Morphological operations

Morphology is the study of shapes. In image processing, some simple operations can get you a long way. The first things to learn are erosion and dilation. In erosion, we look at a pixel’s local neighborhood and replace the value of that pixel with the minimum value of that neighborhood. In dilation, we instead choose the maximum.

import numpy as np
from matplotlib import pyplot as plt, cm
import skdemo

image = np.array([[0, 0, 0, 0, 0, 0, 0],
                  [0, 0, 0, 0, 0, 0, 0],
                  [0, 0, 1, 1, 1, 0, 0],
                  [0, 0, 1, 1, 1, 0, 0],
                  [0, 0, 1, 1, 1, 0, 0],
                  [0, 0, 0, 0, 0, 0, 0],
                  [0, 0, 0, 0, 0, 0, 0]], dtype=np.uint8)
plt.imshow(image);

The documentation for scikit-image's morphology module is here.

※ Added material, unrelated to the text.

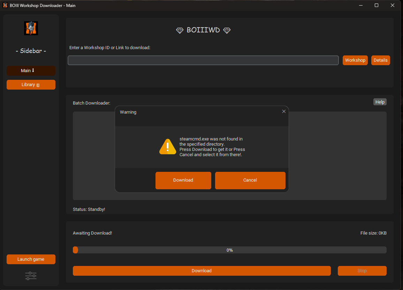Image resolution: width=403 pixels, height=290 pixels.
Task: Click the BOIII logo in the sidebar
Action: pos(31,28)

Importantly, we must use a structuring element, which defines the local neighborhood of each pixel. To get every neighbor (up, down, left, right, and diagonals), use morphology.square; to avoid diagonals, use morphology.diamond:

from skimage import morphology
sq = morphology.square(width=3)
dia = morphology.diamond(radius=1)
print(sq)
print(dia)

The central value of the structuring element represents the pixel being considered, and the surrounding values are the neighbors: a 1 value means that pixel counts as a neighbor, while a 0 value does not. So:

skdemo.imshow_all(image, morphology.erosion(image, sq), shape=(1, 2))

and

skdemo.imshow_all(image, morphology.dilation(image, sq))

and

skdemo.imshow_all(image, morphology.dilation(image, dia))

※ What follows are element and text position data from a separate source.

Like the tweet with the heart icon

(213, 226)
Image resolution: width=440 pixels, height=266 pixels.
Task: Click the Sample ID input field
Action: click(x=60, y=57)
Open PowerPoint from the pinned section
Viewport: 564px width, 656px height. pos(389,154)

Erosion and dilation can be combined into two slightly more sophisticated operations, opening and closing. Here's an example:

image = np.array([[0, 0, 0, 0, 0, 0, 0, 0, 0, 0],
                  [0, 0, 0, 0, 0, 0, 0, 0, 0, 0],
                  [0, 0, 1, 1, 1, 1, 1, 1, 0, 0],
                  [0, 0, 1, 1, 1, 1, 1, 1, 0, 0],
                  [0, 0, 1, 1, 1, 1, 1, 1, 0, 0],
                  [0, 0, 1, 1, 1, 0, 0, 1, 0, 0],
                  [0, 0, 1, 1, 1, 0, 0, 1, 0, 0],
                  [0, 0, 1, 1, 1, 0, 0, 1, 0, 0],
                  [0, 0, 1, 1, 1, 1, 1, 1, 0, 0],
                  [0, 0, 1, 1, 1, 1, 1, 1, 0, 0],
                  [0, 0, 1, 1, 1, 1, 1, 1, 0, 0],
                  [0, 0, 0, 0, 0, 0, 0, 0, 0, 0],
                  [0, 0, 0, 0, 0, 0, 0, 0, 0, 0]], np.uint8)
plt.imshow(image);

What happens when run an erosion followed by a dilation of this image?

What about the reverse?

Try to imagine the operations in your head before trying them out below.

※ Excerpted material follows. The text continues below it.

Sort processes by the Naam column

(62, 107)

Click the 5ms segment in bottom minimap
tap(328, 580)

skdemo.imshow_all(image, morphology.opening(image, sq)) # erosion -> dilation

skdemo.imshow_all(image, morphology.closing(image, sq)) # dilation -> erosion

Exercise: use morphological operations to remove noise from a binary image.

from skimage import data, color
hub = color.rgb2gray(data.hubble_deep_field()[350:450, 90:190])
plt.imshow(hub);

Remove the smaller objects to retrieve the large galaxy.